Die Leistungs­freiheit entfalle vorliegend auch nicht nach den Grundsätzen der Relevanz­recht­sprechung. Leistungs­freiheit setze voraus, dass die Oblie­gen­heits­ver­letzung generell geeignet ist, die berechtigten Interessen des Versicherers ernsthaft zu gefährden, ein erhebliches Verschulden des Versi­che­rungs­nehmers vorliegt und dieser über die Möglichkeit des Anspruchs­ver­lustes auch bei folgenlosen Oblie­gen­heits­ver­let­zungen ordnungsgemäß belehrt worden sei.

Unvollständige Angaben

Unvollständige Angaben über vorhandene Zeugen seien generell geeignet, die Interessen des Versicherers zu gefährden. Es bestehe kein Zweifel, dass der Kasko­ver­si­cherer für seine Regulie­rungs­ent­scheidung über die zur Verfügung stehenden Zeugen informiert sein müsse, um die Angaben des Versi­che­rungs­nehmers überprüfen zu können. Ein erhebliches Verschulden des Klägers sei ebenfalls zu bejahen. Ein Verstoß, der auch einem sonst ordentlichen Versi­che­rungs­nehmer leicht unterlaufen könne und für den ein einsichtiger Versicherer Verständnis aufzubringen vermöge, sei hier nicht zu erkennen. Umstände, die das Verhalten des Klägers in einem milderen Licht erscheinen lassen könnten, seien nicht ersichtlich.

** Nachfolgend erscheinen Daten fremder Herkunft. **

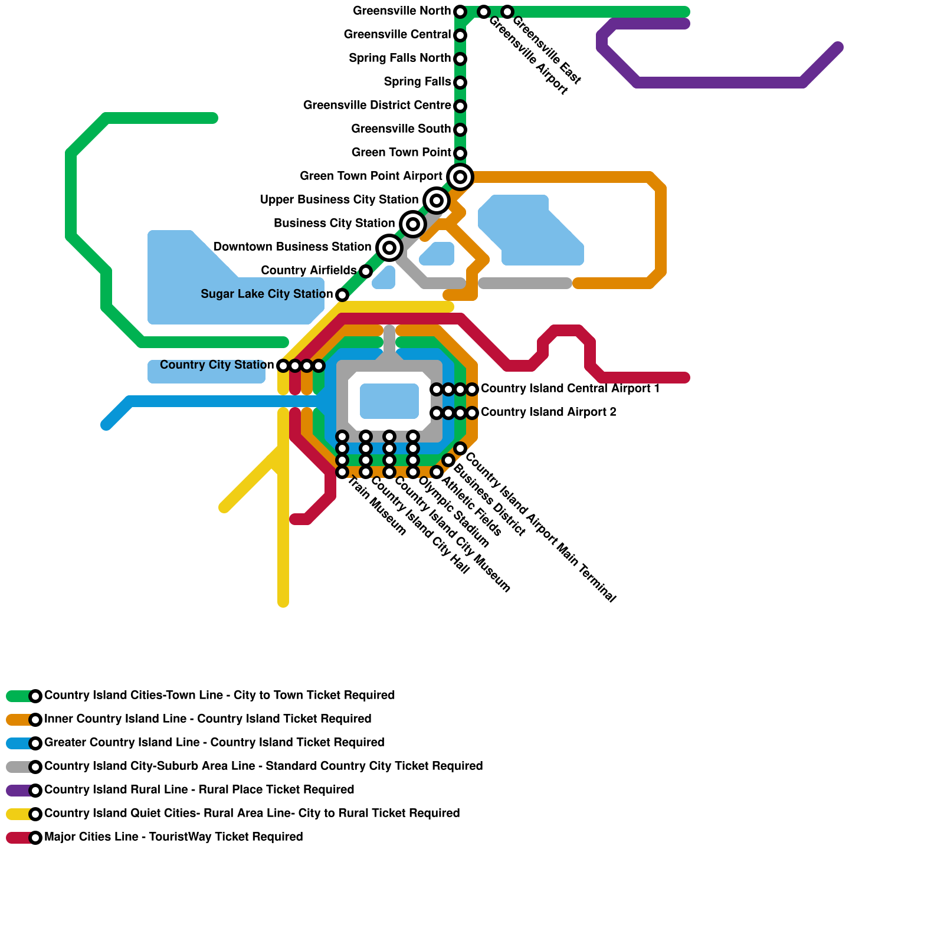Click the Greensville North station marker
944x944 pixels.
pyautogui.click(x=460, y=12)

Die Angst, dass die Lebensgefährtin von Geliebter erfährt, entlastet den Versi­che­rungs­nehmer nicht

Es sei offensichtlich, dass bei Unfällen, zumal bei solchen, die sich im Ausland ereignet haben und die polizeilich nicht aufgenommen wurden, Zeugen von besonderer Wichtigkeit sind. Dabei würde es den Kläger auch nicht entlasten, wenn er tatsächlich die Zeugin nicht angegeben hätte, damit seine Lebensgefährtin nicht von ihr erfährt. Denn es ist nicht ersichtlich, dass das Aufklä­rungs­in­teresse der Beklagten hinter dem Interesse des Klägers, seine Beziehungen störungsfrei zu koordinieren zurücktreten müsste.

Quelle: ra-online, Landgericht Dortmund

der Leitsatz

1. Der VN ist im Rahmen der ihn treffenden Aufklä­rungs­ob­lie­genheit verpflichtet, die Unfallzeugen anzugeben.

2. Es entlastet ihn nicht vom Vorwurf der Oblie­gen­heits­ver­letzung ( nach VVG a.F. ), wenn er eine Zeugin ggü. dem Versicherer nicht angibt, damit die Lebensgefährtin nicht von dieser erfährt.